Safety and efficacy of a heparin removal device: a prospective randomized preclinical outcomes study

Abstract

Background. Systemic protamine sulfate for heparin reversal after cardiopulmonary bypass (CPB) is associated with uncommon, but life-threatening adverse reactions. Methods. In a prospective randomized 3-day outcomes study, a heparin removal device (HRD) group (n = 12; 60-, 80-, 100-kg subgroups) was compared with a matched systemic Protamine group (Protamine; n = 6) for safety and efficacy using an adult swine model of CPB (60 minutes, 28°C).

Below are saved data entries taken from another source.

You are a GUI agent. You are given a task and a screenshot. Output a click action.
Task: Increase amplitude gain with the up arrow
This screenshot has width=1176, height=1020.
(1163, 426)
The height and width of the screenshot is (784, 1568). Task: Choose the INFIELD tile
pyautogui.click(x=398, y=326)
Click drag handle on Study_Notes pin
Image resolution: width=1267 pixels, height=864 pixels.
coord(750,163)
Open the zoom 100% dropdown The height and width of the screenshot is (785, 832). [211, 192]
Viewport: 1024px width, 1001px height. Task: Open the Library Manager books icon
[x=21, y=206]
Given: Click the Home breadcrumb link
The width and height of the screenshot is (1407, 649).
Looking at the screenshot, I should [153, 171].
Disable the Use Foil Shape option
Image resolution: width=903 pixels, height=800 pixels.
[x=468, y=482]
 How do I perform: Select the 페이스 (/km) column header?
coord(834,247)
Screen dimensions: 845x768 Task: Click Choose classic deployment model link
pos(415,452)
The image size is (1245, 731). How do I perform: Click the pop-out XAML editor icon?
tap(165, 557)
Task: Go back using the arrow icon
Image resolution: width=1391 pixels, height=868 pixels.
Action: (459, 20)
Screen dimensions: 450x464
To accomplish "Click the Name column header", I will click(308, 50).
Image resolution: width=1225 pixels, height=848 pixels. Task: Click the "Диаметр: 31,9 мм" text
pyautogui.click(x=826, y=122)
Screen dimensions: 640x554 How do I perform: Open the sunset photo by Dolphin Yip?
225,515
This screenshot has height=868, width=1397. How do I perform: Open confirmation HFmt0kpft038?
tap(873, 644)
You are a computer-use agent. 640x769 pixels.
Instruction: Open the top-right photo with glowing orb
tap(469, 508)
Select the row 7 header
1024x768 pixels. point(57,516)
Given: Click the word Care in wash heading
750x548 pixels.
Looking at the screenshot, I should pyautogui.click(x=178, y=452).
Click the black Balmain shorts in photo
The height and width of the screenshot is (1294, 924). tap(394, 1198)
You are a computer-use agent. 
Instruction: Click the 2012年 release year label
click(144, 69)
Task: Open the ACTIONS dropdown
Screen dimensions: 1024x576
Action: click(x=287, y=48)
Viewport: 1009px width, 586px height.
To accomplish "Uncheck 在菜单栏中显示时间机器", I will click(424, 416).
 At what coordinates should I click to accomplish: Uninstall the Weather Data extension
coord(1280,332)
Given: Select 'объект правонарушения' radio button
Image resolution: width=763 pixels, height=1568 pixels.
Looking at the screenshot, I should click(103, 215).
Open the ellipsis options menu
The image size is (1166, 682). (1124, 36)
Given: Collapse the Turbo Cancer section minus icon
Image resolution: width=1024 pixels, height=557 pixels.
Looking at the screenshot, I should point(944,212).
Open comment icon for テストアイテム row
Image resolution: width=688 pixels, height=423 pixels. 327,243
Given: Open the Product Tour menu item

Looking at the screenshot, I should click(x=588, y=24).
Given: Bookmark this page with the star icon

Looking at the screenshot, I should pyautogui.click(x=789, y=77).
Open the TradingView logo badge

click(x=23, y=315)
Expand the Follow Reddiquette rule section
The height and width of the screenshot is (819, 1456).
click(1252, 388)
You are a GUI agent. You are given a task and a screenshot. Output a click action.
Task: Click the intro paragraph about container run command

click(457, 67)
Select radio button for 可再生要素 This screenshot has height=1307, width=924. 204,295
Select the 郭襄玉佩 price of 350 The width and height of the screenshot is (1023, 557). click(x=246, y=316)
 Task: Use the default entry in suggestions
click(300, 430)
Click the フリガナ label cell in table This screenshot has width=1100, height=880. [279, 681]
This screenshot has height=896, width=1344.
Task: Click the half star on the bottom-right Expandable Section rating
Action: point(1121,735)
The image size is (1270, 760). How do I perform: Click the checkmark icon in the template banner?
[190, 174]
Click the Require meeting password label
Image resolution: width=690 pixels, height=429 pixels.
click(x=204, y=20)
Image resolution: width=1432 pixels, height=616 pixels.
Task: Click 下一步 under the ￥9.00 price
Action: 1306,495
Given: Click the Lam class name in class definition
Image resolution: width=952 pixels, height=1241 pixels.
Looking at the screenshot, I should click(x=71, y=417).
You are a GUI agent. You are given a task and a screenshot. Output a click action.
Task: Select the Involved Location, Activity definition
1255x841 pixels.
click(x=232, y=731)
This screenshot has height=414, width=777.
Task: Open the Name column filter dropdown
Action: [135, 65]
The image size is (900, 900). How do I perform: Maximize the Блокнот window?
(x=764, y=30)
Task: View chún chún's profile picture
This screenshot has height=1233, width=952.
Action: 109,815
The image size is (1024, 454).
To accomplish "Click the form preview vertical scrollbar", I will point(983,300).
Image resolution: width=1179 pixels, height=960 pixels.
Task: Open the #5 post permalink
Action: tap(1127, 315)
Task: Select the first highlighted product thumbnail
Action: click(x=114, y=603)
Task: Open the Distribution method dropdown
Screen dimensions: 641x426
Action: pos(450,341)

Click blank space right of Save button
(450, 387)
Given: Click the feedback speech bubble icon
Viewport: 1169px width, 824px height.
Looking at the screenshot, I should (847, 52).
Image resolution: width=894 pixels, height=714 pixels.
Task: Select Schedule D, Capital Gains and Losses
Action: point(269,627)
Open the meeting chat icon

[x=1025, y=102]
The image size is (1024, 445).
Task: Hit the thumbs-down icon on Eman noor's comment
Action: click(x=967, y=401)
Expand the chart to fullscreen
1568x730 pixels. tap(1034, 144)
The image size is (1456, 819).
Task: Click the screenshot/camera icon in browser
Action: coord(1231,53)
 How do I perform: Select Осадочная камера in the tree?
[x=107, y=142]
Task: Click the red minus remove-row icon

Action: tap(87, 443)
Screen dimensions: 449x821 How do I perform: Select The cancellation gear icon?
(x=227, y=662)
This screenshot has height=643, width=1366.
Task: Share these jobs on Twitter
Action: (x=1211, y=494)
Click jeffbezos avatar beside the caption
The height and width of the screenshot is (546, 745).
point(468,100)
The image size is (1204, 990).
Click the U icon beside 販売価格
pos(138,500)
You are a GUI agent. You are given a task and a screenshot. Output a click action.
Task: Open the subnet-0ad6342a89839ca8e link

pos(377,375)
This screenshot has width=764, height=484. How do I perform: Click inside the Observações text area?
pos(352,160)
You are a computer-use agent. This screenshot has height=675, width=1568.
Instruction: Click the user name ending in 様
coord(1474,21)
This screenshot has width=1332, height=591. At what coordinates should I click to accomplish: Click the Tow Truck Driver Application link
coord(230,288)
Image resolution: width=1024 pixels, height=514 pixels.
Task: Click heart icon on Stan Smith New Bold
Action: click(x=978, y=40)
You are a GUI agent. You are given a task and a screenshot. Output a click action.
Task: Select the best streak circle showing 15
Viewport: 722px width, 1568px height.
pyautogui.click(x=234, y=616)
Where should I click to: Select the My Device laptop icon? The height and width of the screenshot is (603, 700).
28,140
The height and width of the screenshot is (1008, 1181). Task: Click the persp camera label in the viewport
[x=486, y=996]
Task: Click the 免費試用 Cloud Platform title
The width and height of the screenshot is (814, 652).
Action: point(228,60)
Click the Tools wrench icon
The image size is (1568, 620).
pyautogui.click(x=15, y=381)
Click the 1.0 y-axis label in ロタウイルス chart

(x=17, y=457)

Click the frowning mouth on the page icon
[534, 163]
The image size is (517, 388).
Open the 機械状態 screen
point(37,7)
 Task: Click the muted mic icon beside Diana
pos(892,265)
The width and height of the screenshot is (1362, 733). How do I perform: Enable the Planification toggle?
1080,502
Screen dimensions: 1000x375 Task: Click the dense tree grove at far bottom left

Results. HRD run time was 25 to 38 minutes depending on weight without complications. After HRD, heparin concentration decreased from 4.77 ± 0.17 to 0.45 ± 0.06 U/mL (activated clotting time [ACT] 776 ± 83 to 180 ± 12 seconds), and in Protamine, 3.94 ± 0.63 to 0.13 ± 0.02 U/mL (ACT 694 ± 132 to 101 ± 5 seconds) (p = 0.01 between groups, but no significant differences 60 minutes later). No significant difference between HRD and Protamine to 72 hours was seen in plasma-free hemoglobin C3a, heparin concentration, thromboelastogram index, platelet count, activated partial thromboplastin time, anti-thrombin III, fibrinogen, ACT, and tissue histology. Conclusions. In a prospective randomized outcomes study, HRD achieved predictable reversal of systemic heparinization after CPB with no difference in safety or outcomes compared with protamine.